From then until September, 2006, I was in and out of inpatient psychiatric wards and drug and alcohol detoxs, amassing legal problems, unable to find or maintain work and my life and condition continued to spiral down until I hit bottom. Once again considering suicide as a viable option and with my life completely out of control, I entered the Montrose VA where I would remain for the next 11 months as a psychiatric inpatient.
In January, 2007, I re-filed my original claim and found out the VA had given me a rating of ZERO percent service-connected disability from my prior claim. I was treated primarily for my post traumatic stress during my stay at Montrose and as the date for my discharge from the Montrose neared, my claim had still not been processed, yet I have been diagnosed with severely disabling PTSD and had been in their system for going on three years.
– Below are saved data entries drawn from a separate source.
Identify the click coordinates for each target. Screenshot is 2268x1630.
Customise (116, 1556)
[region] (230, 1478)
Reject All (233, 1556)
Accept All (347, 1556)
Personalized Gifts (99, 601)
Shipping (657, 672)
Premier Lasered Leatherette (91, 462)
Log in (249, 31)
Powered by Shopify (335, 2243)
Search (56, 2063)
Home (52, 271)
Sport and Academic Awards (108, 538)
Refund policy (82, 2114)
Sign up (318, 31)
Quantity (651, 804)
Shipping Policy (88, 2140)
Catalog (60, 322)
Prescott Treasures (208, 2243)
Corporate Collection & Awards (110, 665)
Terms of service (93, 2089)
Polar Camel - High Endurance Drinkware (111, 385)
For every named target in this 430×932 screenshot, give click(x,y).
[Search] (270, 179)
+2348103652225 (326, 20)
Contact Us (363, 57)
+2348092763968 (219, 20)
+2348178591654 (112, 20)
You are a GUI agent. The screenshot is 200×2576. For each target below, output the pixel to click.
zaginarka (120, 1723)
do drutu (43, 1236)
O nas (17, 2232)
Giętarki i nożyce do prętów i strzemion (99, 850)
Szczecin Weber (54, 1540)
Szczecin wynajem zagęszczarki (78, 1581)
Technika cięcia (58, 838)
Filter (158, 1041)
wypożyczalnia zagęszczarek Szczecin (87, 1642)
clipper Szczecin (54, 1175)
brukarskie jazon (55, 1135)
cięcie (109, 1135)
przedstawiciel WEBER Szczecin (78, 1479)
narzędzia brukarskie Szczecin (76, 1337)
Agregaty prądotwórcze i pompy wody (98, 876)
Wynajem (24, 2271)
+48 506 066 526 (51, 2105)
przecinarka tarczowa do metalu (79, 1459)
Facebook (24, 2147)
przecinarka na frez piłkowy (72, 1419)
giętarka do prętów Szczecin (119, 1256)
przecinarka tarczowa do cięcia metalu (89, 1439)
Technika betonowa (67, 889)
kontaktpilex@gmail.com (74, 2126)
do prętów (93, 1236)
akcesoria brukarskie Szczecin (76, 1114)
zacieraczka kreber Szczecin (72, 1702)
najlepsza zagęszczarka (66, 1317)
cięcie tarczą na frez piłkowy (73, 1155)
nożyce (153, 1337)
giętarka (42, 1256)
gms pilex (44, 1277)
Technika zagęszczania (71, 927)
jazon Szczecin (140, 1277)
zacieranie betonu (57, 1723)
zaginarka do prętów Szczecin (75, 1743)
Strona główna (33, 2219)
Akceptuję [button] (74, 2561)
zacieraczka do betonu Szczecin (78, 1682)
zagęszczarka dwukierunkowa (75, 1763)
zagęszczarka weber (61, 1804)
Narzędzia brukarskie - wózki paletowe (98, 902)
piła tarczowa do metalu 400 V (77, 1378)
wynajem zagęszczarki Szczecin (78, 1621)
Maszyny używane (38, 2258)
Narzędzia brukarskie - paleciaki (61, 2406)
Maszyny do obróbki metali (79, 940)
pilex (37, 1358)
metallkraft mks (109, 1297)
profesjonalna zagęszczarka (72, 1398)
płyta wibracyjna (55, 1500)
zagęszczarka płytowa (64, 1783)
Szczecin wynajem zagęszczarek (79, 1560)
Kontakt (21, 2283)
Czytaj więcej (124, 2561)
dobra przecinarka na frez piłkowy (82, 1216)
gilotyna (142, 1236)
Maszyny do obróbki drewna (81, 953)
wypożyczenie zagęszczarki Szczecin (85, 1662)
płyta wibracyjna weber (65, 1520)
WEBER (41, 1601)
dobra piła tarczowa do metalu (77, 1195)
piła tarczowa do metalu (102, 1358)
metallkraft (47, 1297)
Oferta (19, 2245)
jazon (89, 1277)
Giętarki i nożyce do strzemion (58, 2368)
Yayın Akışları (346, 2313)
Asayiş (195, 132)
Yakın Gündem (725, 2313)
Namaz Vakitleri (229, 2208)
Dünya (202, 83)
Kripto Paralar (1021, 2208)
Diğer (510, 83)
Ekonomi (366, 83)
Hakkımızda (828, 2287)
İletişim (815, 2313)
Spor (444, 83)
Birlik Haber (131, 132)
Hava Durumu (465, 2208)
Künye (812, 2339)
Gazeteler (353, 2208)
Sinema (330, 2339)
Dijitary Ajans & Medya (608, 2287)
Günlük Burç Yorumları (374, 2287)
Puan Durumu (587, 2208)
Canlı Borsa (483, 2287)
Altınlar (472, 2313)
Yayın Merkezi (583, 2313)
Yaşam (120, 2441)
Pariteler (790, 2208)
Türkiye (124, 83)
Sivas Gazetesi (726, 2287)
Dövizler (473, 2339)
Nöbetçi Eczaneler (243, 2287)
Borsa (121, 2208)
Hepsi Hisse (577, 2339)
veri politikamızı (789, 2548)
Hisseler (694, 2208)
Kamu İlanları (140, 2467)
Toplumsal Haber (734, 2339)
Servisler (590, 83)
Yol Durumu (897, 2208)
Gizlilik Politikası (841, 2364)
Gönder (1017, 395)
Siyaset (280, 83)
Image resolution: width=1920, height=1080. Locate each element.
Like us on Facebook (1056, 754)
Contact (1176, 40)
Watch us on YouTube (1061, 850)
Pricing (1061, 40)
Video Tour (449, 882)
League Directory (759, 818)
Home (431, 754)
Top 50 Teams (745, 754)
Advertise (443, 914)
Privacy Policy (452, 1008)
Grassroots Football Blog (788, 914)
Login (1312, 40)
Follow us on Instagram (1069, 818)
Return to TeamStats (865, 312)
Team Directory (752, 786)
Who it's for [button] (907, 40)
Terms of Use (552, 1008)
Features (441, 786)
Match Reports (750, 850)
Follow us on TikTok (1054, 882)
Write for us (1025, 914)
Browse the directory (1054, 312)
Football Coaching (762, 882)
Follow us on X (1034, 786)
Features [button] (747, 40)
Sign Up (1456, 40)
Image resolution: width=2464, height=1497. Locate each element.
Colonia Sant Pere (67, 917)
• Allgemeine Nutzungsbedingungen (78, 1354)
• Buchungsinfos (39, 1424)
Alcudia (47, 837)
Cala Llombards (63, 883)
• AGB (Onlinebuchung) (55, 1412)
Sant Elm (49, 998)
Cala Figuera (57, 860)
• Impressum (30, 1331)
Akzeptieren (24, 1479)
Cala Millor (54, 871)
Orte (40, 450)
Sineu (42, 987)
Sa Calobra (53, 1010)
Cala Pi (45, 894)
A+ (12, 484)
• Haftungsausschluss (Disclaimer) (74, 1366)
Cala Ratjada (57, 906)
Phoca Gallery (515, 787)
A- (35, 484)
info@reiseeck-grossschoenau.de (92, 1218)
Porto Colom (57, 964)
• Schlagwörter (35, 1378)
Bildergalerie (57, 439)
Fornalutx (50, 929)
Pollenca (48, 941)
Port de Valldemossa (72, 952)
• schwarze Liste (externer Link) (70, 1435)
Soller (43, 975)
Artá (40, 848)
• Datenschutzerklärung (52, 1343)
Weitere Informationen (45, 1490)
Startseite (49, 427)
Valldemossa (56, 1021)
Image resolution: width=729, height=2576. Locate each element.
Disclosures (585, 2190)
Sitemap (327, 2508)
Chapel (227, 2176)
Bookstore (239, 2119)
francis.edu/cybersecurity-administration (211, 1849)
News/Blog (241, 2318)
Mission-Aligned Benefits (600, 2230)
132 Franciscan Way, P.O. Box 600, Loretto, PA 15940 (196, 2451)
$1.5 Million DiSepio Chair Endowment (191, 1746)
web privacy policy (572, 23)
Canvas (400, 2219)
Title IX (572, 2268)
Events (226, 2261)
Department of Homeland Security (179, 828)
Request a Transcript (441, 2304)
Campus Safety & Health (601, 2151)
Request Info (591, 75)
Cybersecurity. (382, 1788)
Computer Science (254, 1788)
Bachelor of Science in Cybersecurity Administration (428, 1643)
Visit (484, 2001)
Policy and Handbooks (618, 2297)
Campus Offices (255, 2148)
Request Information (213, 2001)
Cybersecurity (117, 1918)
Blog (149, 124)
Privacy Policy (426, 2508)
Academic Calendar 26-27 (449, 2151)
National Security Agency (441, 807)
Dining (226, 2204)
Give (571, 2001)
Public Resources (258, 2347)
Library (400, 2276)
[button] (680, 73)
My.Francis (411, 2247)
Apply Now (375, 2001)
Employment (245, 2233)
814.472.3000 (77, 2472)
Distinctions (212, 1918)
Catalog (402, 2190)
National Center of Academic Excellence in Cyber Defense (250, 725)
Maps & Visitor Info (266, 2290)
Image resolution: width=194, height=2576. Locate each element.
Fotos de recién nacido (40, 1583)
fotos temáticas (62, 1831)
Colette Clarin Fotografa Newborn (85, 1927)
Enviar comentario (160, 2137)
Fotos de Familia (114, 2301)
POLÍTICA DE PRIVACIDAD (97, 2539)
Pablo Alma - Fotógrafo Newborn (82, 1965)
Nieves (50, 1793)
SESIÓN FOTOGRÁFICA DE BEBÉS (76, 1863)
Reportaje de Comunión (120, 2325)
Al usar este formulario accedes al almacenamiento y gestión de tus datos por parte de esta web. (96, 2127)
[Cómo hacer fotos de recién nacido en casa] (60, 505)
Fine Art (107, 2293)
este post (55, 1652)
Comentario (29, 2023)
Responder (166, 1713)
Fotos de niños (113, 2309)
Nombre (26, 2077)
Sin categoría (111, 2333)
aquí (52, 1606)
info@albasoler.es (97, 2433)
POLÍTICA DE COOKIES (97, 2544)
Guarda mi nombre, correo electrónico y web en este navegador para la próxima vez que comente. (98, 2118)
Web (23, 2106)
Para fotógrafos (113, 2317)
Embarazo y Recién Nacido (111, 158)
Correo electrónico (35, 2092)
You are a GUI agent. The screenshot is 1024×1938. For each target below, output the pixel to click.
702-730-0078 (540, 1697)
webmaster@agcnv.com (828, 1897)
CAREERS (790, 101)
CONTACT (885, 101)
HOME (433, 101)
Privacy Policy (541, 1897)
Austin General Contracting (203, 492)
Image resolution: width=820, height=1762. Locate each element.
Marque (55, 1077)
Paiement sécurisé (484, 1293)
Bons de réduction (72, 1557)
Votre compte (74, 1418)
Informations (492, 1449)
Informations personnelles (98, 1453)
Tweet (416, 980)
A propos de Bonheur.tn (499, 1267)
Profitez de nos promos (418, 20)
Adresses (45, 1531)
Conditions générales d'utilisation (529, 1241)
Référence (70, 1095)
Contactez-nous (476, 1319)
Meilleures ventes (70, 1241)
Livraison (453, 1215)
You can’t imagine the panic that set in, wondering where or how I would live and how I could continue my recovery process. I started writing to all the elected officials and Congressman John Hall’s office got one of my many letters and contacted me. Thanks to his intervention, my claim was expedited and by August, 2007, three years after I had first filed my claim, I started to receive my benefits.
I can’t begin to tell you how the quality of my life has improved. I can live independently and support myself while focusing on my recovery and treatment and I can finally start rebuilding my life that’s been on hold for over three years.
I don’t understand why it had to take so long to get help. I don’t understand how the VA could instantly recognize that I have a seriously disabling condition as a result of my military service yet took three years to process my claim and compensate me for it. My experience with the VA and the claims process has been a battle in and of itself, and having returned home from one war to fight another one with an organization that was put in place with the sole purpose to serve veterans like myself is incomprehensible still to me. I also believe that full and complete funding should be granted to the Veteran’s Administration in support of increasing space and duration of programs, an increase in available services and manpower, and the implementation of long lasting, effective changes to better serve and benefit our ever growing veteran population. The claims process needs to be expedited for everyone, and funds to pay disability and compensation benefits need to be made available.
I see a lot of finger pointing and blame going on in politics today over this war and the results of a decision made in 2003. Well that was four years ago, the wars still going on and assigning blame isn’t going to change a thing. This isn’t a time for blame, it’s a time for change, and unfortunately whereas war can be declared overnight, the results will last a lifetime. And for the servicemen and veteran’s whose lives literally hang in the balance, these issues need to be immediately addressed.
And despite my relief at having my life back, the guilt that I feel that I’ve gotten these benefits while so many of my fellow veterans continue to suffer is only comparable to the survivor’s guilt that I feel for surviving Iraq while so many haven’t.
I would like to reiterate something often lost in the endless shuffle and re-filing of paperwork and political bickering: Generations of Americans have volunteered to make extreme personal sacrifice sometimes at the cost of their own lives to defend and ensure the integrity and future of the United States of America and as veterans, we were asked to pick up a weapon and lay down our lives for our country without question. Shouldn’t our treatment on returning home reflect nothing less? I feel that our troops deserve the same level of loyalty and commitment from the Veterans Administration as we were asked to give when we put on our uniforms and swore an oath to our country.
Thank you and God bless the United States of America and the men and women who protect it.